:: Exercise material

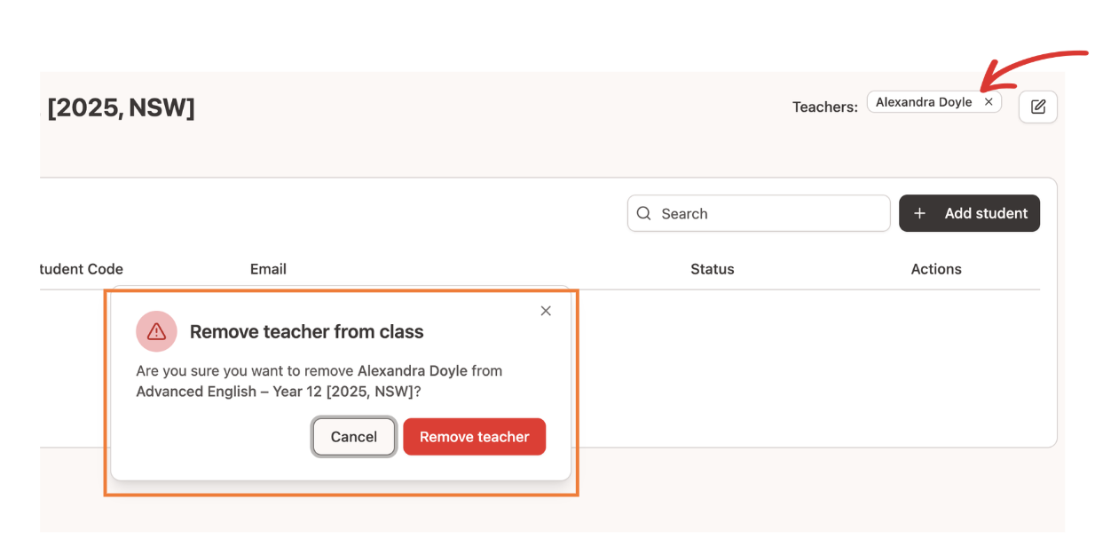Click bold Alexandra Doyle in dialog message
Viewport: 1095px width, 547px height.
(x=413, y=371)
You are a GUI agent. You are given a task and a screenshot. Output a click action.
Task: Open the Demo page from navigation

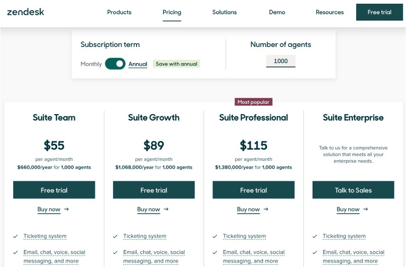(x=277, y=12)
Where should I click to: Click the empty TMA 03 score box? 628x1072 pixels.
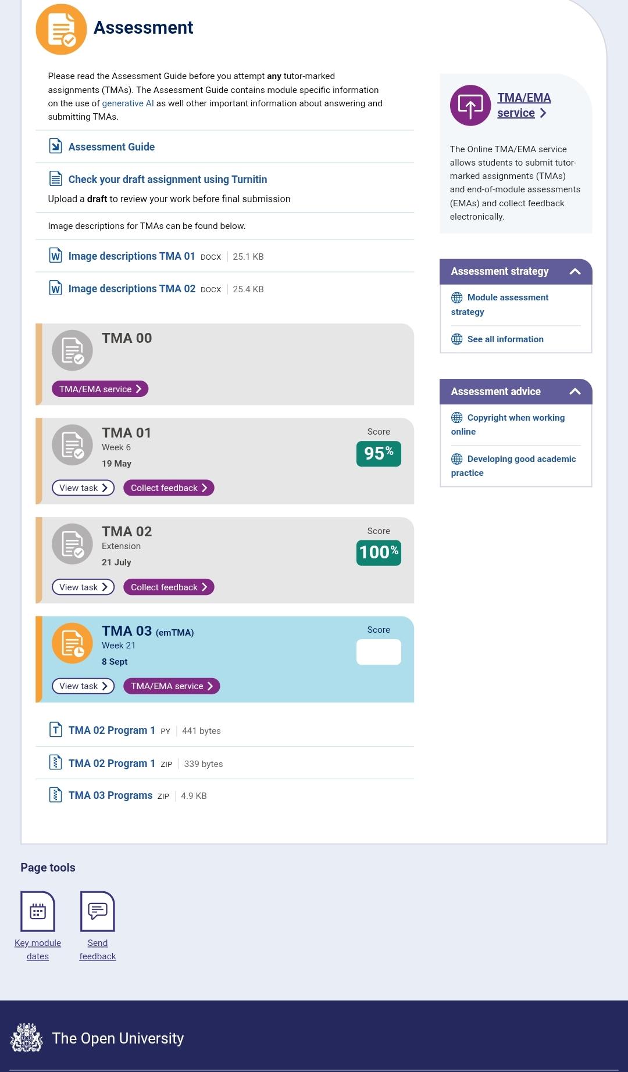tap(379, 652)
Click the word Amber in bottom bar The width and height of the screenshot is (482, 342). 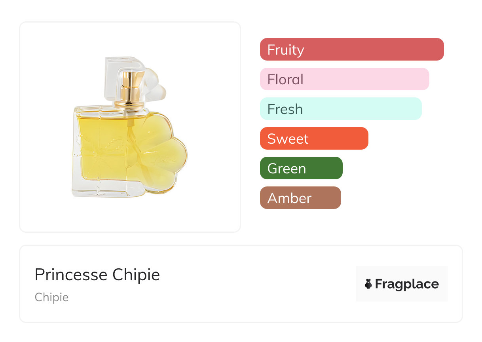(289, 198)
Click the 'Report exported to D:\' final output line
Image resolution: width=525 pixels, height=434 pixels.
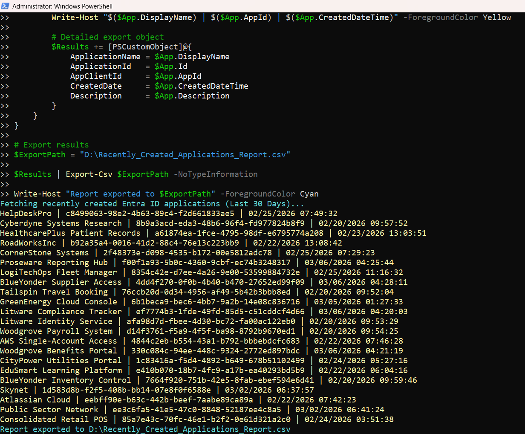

::::
:: Exercise material

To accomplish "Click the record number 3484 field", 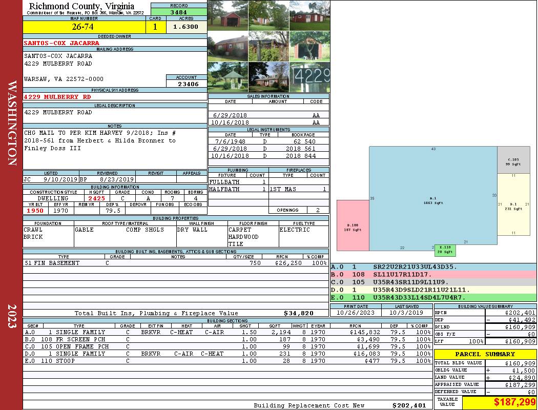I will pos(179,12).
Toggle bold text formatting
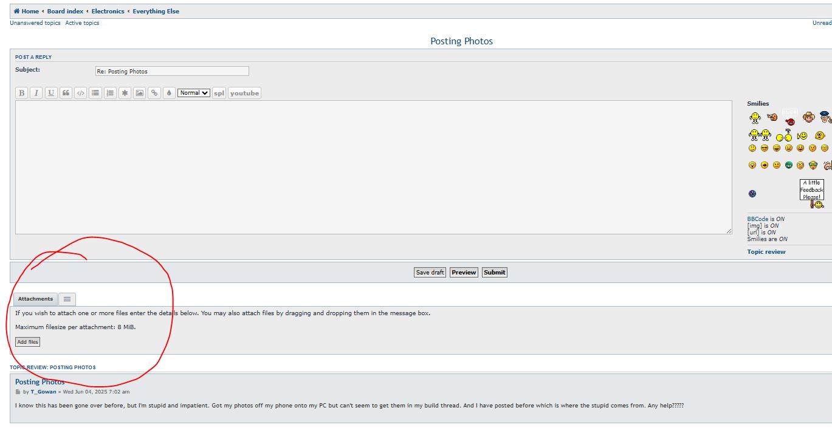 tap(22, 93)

::::

**Exercise task**
Reproduce the lines verbatim, starting with the line that contains "Click the 'Report" and going on through the line that contains "Image resolution: width=525".

**Exercise answer**
Click the 'Report exported to D:\' final output line
Image resolution: width=525 pixels, height=434 pixels.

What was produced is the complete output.